Strategic alliances directly weaken the market-based and rules-based trading activities that drive global value chain efficiency and deepen regional integration. Decoupling affects both the backward and forward linkages of global value chain-related activities and increases the vulnerability of both supply chains and domestic firm activities. The effects of this policy uncertainty are likely to be felt more by countries that are positioned higher up in the value chain compared to those lower down in regional and global value chains. The implications of strategic alliances will be more salient for countries like Indonesia, Malaysia, the Philippines, Thailand, Singapore and Vietnam as a result.
The behaviour of firms in response to uncertainty can also alter the landscape of activity in global value chains throughout East Asia. Economic policy uncertainty is higher in global value chains than for other trade due to their interlinkages and interdependence of intermediate trade.
This has a direct impact on the investment decisions of firms and can cause firms to choose to postpone their investments. A 2024 Jeffrey Cheah Institute paper on the impact of economic policy uncertainty on global value chain integration for Indian manufacturing firms showed that global value chain resilience and participation are dependent on firms’ ability to withstand economic shocks. That study also highlights that the entry and exit of firms from global value chain activities are likely to be affected by the uncertainties associated with global trade.
The key to mitigating economic policy uncertainty is to make global value chains more resilient to shocks and improve rules-based and market-based trade in the region.
This makes it important to maintain an open trade and investment environment and strengthen regional economic cooperation.
ASEAN can play an important long-term role in maintaining and strengthening rules-based and market-based trading arrangements in the region, and a foundation for sustainable growth and development. But there has been a growing tendency to disregard multilateral trading rules in favour of discretionary and bilateral arrangements that are likely to deepen regional fragmentation. Strategic alliances might weaken the regional integration commitments of ASEAN and East Asian member countries.
The Regional Comprehensive Economic Partnership (RCEP) — the ASEAN-centred multilateral free trade agreement that is the largest free trade agreement in the world — is expected to provide the new rules-based institutional framework to ensure sustainable economic development in the East Asian region.
RCEP is a ‘living’ agreement and the RCEP Joint Committee has the potential to create a wider regional integration agenda to address pressing issues such as the environment, climate change, skills development, green transformation and the development of digital and smart urban centres. The built-in institutional features within the RCEP agreement — Chapter 18 — that include ministerial meetings serviced by a joint committee could be used for the progressive liberalisation of regional and global trade and to address issues beyond trade and investment.
Cutting-edge firms participating in global value chains often have to participate in both manufacturing and service-related activities. The ability of domestic firms to understand and unbundle their production structure will be critical to creating more agile and resilient firms in the region.
There is also need for regional cooperation to support the structural transformation of firms in digital and green technologies to increase the efficiency of their value-added activities and participation in global value chains. It is critical for firms in the global value chain to understand the upstream and downstream emissions of their activities so that they can improve their energy efficiency.
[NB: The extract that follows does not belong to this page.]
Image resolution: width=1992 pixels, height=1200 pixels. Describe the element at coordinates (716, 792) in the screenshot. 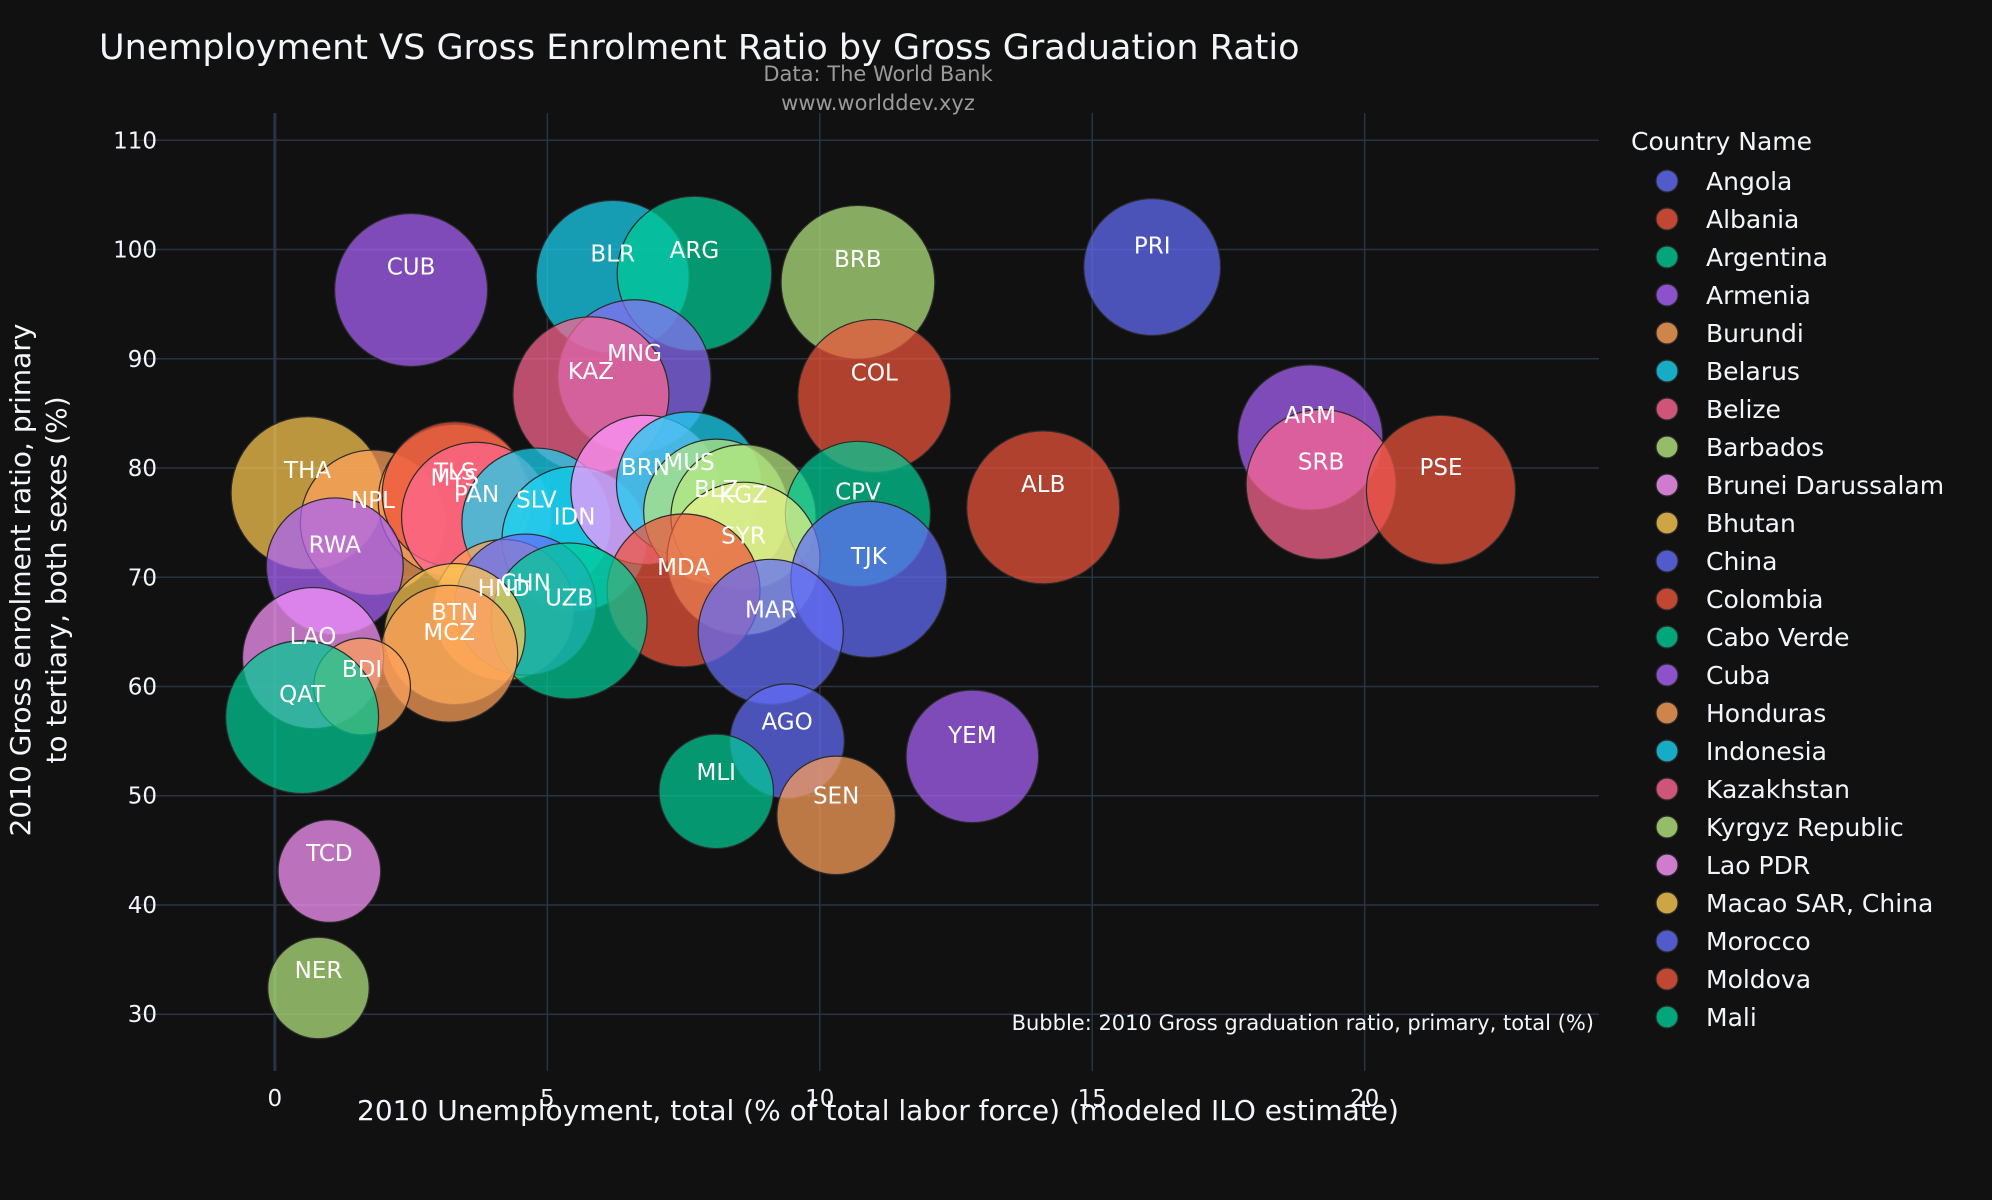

Cultivating a more flexible and agile skilled labour force in the region through upskilling and reskilling is necessary to unbundle workers’ skills and enhance productivity and mobility. Regional economic cooperation increases the technical and vocational skills of vulnerable workers at a time when critical skills are important for mitigating the effects of decoupling that may result from strategic alliances in the region. This is the most pressing regional challenge as the weakness of the labour force increases its vulnerability to regional and global economic policy uncertainties.
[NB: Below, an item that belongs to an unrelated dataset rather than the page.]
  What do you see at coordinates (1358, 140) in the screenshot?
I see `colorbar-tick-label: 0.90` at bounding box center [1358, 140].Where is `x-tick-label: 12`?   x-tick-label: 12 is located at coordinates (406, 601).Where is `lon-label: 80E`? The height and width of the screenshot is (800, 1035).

ASEAN should focus on both economic and social protection of vulnerable groups in the region. The vulnerability of workers is likely to increase with greater economic policy uncertainty.
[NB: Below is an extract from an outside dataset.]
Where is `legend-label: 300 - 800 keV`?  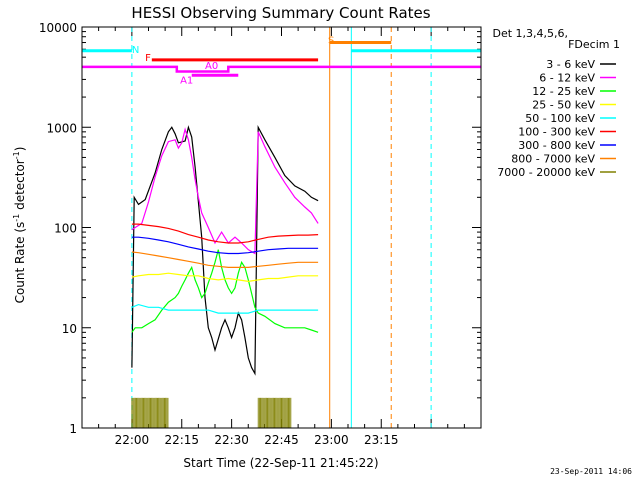
legend-label: 300 - 800 keV is located at coordinates (556, 146).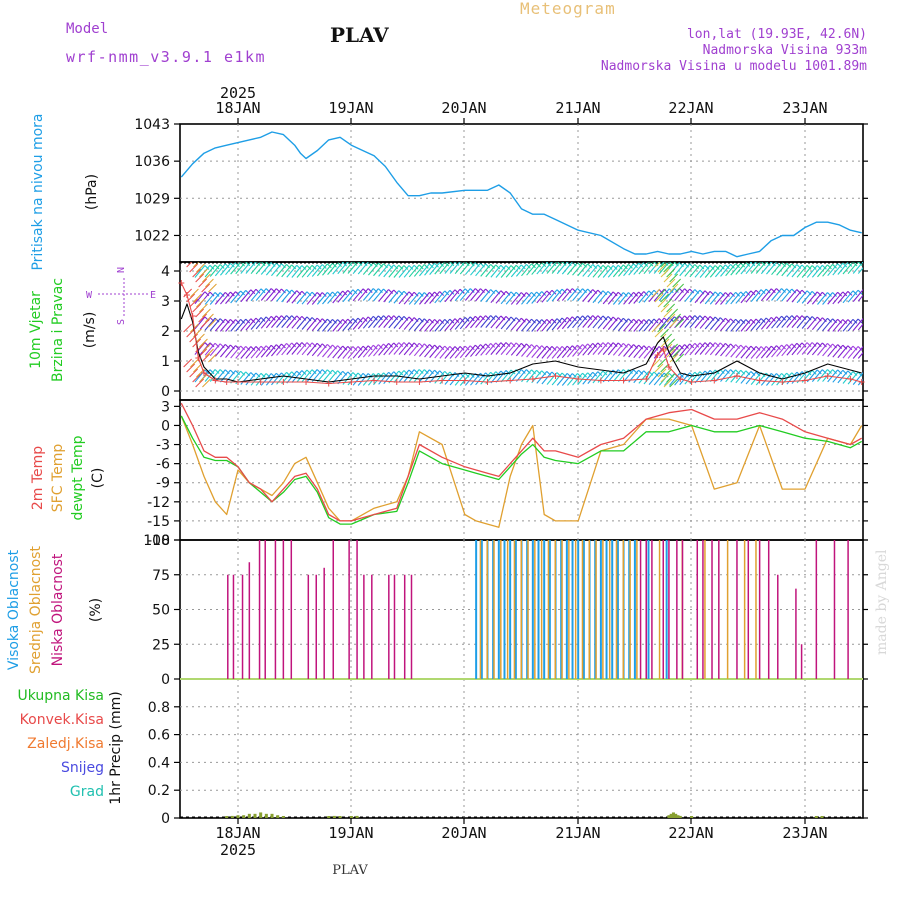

Regional cooperation is vital to offsetting the effects of policy uncertainty stemming from global shocks and strategic alliances across the region. RCEP and ASEAN should seek to complement firms’ global value chain integration strategies as these chains become even more important to ensuring sustainable growth in East Asia in the coming years.
Shandre Mugan Thangavelu is Head of the Jeffrey Cheah Institute for Southeast Asia and Senior Fellow at the Jeffrey Sachs Centre for Sustainable Development, Sunway University.